The LHA uplift, changes in the type of household being capped and the way capped households are distributed geographically (heavily in Southern England) are all what we would expect if the majority of the increase was in private rented claims. For example, there has been a fivefold increase in the number of single person households that have been capped. Before the pandemic, the numbers were small: just 3,700 UC cases of which 90 per cent were in London (only a rent in excess of £202 per week in London or £163 per week elsewhere would be capped). By May their number had risen to 18,600, 14,100 of which were in London (albeit a smaller share). And in the South-East and East of England the numbers increased by a factor of 16 from just 240 to 3,860.

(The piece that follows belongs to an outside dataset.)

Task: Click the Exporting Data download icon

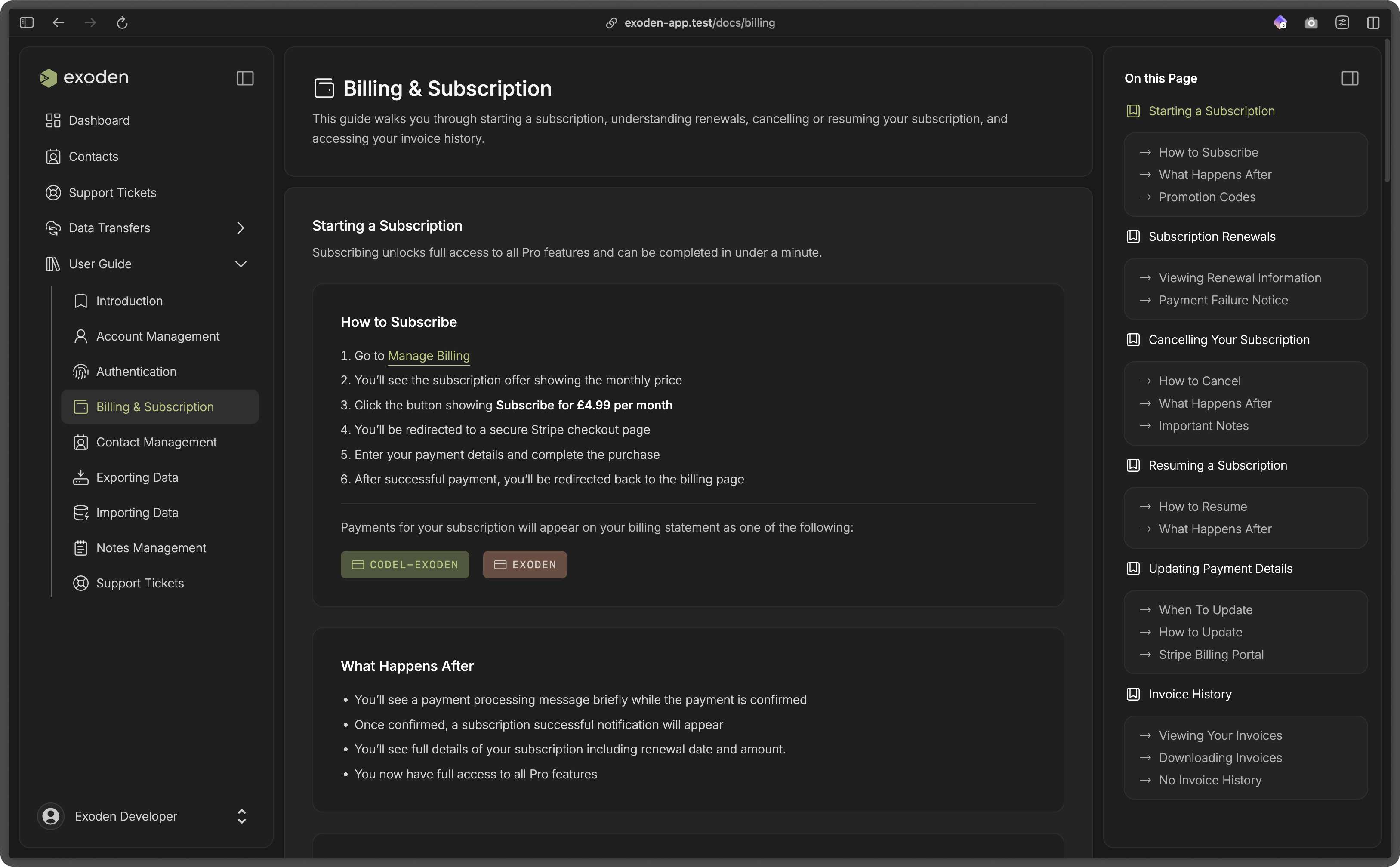Action: tap(81, 477)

Most capped households (pre- and post-lockdown) are lone parents, followed by couples with children. The UC-capped caseload between February and May doubled and tripled in each of these months respectively from 32,000 to 73,000 lone parents and from 11,000 to 32,000 to couples. (The number of couples without children who are capped is tiny). The two-and-three-fold increase is consistent across all countries and regions of Great Britain. But just over half lone parent households and two out of five couples with children that have had their UC capped are in the South East, London, and East of England. Outside of these regions it may be that the number of newly capped households is more evenly distributed between private and social renters or social renters may even be in the majority.

After May (the latest benefit cap figures) the number of new UC claims falls almost as sharply as it rose following the lockdown, so that the July new claims figure is close to the pre-lockdown average. However, another dark cloud looms on the horizon: if most new claimants are jobseekers who have recently finished work then they will usually be exempt for nine months during the ‘grace period’. If these new claimants are unable to find work, then we can expect a further steep rise in the number of capped households during December and January.

The aim of the cap (the government would argue) is to incentivise claimants who could find work to do so. But the pandemic has brought into sharper focus the fact that the reason people claim benefits is not due to any personal or moral failing but due to circumstances outside their control. But even under normal economic conditions a clear majority of those capped have nil or reduced job search requirements so its effect is to unfairly sanction the claimant for failing to comply with an obligation the law doesn’t require them to comply with. This injustice is compounded by the fact that the cap disproportionately impacts women and black and minority ethnic households – something that the government foresaw in its own equality impact assessment.

But the cap isn’t just socially and economically unjust, it also unfairly penalises households for the huge housing market inequalities that exist between the different countries and regions of the UK. A cynic might say it was designed to deflect the blame for the failure of successive governments to ensure that there is an adequate supply of affordable housing that would address these systemic weaknesses.

Unfortunately the government refuses to consider abolishing the cap or even to temporarily suspend it during the pandemic. The Chartered Institute of Housing will continue to press the case for its abolition but until that time arises our proposals for benefit cap reform are designed to address its main injustices as follows:

(a) to restrict its scope to those with full work-related requirements only

(b) to extend the list of exemptions to protect those who are at risk of harm, including those escaping domestic abuse; and

(c) to raise cap levels to reflect differences more fairly between rents in the different countries and regions of the UK.

Urgent action is required if we want to prevent the surge in capped households from being a major new driver of homelessness over the coming months.